Lawrenny Wood is one of the last fragments of ancient oak woodland to survive in Pembrokeshire. Perched on a bank overlooking the Cleddau waterway, the stunted and gnarled oak trees occupy land that was always too steep and rocky to farm. Rowan, holly and wild service trees grow under the oaks above a ground cover of heather, bilberry, woodrush and bracken.
A fine circular walk starting from Lawrenny Quay takes you north through the wood, east along the estuary at Garron Pill and back by road through the village. Look out for waders and wildfowl, as well as little egret, in the creek.

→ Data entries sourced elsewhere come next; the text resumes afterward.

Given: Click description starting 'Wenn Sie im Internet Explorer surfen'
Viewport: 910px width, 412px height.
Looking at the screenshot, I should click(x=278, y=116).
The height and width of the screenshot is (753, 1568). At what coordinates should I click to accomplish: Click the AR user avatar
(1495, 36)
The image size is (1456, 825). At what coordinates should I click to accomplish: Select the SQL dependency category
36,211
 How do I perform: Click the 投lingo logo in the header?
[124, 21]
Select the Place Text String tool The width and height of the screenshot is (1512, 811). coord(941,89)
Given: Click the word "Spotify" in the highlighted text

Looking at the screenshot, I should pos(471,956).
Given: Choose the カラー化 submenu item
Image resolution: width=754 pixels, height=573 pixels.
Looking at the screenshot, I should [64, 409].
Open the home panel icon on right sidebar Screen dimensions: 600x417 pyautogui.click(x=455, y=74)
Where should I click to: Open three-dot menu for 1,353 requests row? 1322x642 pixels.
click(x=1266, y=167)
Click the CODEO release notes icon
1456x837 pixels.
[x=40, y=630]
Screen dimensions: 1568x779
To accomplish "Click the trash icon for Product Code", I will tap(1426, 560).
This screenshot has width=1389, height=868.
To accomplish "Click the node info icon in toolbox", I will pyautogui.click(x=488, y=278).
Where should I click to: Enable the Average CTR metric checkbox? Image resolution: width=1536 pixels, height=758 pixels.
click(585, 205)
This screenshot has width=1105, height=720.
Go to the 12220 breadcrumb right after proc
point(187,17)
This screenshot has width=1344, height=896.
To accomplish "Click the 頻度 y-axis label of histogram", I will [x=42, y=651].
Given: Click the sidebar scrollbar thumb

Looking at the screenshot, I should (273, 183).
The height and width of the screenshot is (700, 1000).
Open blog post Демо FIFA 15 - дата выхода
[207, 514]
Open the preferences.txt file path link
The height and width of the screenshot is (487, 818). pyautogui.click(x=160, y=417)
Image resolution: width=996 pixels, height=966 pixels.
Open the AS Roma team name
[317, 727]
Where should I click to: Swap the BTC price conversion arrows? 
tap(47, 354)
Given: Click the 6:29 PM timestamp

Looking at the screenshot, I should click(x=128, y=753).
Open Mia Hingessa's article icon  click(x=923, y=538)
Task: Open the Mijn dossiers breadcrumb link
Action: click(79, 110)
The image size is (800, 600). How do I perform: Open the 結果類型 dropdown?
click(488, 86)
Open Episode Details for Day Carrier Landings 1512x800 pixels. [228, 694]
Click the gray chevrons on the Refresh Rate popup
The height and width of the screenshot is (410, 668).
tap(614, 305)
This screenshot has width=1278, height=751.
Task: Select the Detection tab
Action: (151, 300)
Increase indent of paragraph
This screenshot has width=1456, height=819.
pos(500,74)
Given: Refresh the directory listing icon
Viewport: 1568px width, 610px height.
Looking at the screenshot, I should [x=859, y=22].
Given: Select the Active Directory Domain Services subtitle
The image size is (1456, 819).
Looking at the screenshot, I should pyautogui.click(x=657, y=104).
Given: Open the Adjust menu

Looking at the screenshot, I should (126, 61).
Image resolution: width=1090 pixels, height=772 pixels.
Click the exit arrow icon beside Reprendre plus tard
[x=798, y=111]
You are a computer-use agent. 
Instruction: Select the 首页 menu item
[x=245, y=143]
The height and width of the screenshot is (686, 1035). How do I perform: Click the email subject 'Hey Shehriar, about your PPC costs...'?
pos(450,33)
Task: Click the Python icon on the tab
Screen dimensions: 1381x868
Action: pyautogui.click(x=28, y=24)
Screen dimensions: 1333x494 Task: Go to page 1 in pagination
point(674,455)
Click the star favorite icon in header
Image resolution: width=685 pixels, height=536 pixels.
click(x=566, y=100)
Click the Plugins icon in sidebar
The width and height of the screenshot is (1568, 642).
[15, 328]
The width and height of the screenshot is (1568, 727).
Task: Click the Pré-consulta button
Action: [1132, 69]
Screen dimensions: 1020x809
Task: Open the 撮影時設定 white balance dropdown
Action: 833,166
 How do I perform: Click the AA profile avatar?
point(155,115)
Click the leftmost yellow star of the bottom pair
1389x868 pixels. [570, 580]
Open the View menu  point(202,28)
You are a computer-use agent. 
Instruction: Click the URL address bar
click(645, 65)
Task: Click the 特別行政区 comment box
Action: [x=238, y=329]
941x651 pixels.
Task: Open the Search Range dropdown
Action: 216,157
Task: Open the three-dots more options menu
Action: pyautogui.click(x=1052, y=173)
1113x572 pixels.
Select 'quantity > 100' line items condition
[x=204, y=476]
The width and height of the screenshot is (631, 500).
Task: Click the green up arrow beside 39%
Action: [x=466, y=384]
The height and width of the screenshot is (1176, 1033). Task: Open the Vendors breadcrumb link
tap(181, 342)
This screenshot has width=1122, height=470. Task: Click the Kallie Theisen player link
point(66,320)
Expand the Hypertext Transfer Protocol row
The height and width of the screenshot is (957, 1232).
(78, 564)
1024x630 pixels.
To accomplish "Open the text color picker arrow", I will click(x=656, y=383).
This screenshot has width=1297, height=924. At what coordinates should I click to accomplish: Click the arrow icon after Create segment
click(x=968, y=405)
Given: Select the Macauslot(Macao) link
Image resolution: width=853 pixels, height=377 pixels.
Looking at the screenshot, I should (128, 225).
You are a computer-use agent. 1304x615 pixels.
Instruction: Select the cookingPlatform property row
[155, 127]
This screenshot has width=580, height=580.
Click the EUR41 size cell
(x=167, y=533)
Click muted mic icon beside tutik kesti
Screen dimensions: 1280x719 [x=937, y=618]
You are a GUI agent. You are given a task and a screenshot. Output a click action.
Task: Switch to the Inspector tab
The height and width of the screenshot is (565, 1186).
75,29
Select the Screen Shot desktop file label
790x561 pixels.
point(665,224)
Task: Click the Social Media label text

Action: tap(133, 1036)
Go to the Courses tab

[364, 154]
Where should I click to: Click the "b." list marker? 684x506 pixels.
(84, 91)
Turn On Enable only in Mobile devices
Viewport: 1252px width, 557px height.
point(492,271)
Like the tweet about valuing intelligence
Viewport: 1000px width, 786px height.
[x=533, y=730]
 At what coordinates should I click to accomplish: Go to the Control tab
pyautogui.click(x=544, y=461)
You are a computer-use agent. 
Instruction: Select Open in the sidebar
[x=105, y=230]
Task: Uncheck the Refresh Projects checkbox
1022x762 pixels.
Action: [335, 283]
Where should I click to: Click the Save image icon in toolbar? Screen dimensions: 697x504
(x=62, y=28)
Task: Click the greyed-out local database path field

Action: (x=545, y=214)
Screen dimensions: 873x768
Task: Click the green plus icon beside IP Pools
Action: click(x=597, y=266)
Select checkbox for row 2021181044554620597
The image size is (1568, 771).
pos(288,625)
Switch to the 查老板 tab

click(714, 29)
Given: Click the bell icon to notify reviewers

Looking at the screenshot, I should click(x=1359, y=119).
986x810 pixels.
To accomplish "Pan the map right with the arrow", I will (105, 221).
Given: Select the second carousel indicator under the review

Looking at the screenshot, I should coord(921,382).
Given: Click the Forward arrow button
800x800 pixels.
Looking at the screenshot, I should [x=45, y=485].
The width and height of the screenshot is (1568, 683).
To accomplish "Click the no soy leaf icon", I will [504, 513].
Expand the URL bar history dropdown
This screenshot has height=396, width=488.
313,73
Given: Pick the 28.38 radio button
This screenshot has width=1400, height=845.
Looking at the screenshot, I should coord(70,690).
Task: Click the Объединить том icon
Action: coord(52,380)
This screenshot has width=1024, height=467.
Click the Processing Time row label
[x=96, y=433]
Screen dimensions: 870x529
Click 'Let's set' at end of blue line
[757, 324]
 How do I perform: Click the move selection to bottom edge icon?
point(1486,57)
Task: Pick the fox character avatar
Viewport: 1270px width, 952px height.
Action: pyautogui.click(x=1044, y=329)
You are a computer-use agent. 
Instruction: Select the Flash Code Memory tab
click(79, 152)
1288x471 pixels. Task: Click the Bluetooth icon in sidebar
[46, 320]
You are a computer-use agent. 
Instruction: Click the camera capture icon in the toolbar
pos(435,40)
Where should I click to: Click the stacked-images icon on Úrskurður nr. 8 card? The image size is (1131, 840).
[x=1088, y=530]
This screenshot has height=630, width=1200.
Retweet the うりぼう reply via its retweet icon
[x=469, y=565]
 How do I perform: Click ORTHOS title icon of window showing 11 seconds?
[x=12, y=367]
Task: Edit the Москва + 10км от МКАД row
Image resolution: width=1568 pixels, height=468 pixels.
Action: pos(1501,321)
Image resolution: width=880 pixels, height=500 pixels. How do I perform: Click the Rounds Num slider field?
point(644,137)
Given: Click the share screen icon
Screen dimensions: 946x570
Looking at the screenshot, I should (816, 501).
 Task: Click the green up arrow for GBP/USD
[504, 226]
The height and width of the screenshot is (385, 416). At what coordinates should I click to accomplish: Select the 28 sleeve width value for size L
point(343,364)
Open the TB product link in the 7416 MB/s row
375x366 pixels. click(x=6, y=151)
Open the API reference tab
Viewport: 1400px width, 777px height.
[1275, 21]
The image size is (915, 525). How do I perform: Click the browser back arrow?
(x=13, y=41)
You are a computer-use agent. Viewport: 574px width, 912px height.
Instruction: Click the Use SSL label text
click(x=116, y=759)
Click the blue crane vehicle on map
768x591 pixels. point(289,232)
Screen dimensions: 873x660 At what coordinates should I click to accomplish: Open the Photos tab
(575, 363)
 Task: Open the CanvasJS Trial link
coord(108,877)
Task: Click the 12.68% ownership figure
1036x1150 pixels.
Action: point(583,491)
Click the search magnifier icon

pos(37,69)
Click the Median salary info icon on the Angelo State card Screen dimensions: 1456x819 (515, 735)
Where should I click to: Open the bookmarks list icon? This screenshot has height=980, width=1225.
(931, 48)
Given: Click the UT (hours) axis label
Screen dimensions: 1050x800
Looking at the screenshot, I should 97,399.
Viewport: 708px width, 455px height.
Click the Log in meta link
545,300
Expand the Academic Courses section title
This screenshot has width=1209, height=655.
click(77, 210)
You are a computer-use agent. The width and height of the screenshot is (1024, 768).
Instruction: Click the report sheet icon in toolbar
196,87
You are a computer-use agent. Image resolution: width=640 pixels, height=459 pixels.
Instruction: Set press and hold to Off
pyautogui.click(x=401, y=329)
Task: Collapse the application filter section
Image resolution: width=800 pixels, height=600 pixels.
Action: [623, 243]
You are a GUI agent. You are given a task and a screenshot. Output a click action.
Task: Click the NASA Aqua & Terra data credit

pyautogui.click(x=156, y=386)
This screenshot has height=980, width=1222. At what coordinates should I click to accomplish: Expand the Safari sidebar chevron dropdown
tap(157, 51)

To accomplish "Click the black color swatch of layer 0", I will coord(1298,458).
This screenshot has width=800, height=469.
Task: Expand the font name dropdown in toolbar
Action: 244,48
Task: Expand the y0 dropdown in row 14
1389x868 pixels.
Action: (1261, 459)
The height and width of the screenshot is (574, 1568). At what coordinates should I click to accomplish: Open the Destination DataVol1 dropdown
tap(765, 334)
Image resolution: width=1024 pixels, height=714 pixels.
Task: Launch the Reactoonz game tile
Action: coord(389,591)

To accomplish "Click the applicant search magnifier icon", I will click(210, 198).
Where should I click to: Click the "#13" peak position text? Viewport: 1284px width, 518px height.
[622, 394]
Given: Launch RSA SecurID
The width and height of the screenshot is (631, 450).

This attractive woodland slopes down to the shores of the Western Cleddau south of Haverfordwest. Once an ancient oak wood, three quarters of the oaks were cut down by the previous owner to make room for commercial conifers. We're gradually restoring the wood to its former glory.
There's a fine footpath network, with a variety of possible circular routes, as well as a bridleway. Two National Trust holiday cottages stand near the shore.
Enjoy the salt marsh and mudflats with wide views up the river and the chance of a migrating osprey in autum. Just around the corne are the rocky creeks of former limestone quarries. The woodland and dense blackthorn scrub is home to one of Pembrokeshire’s scarcest butterflies: the brown hairstreak.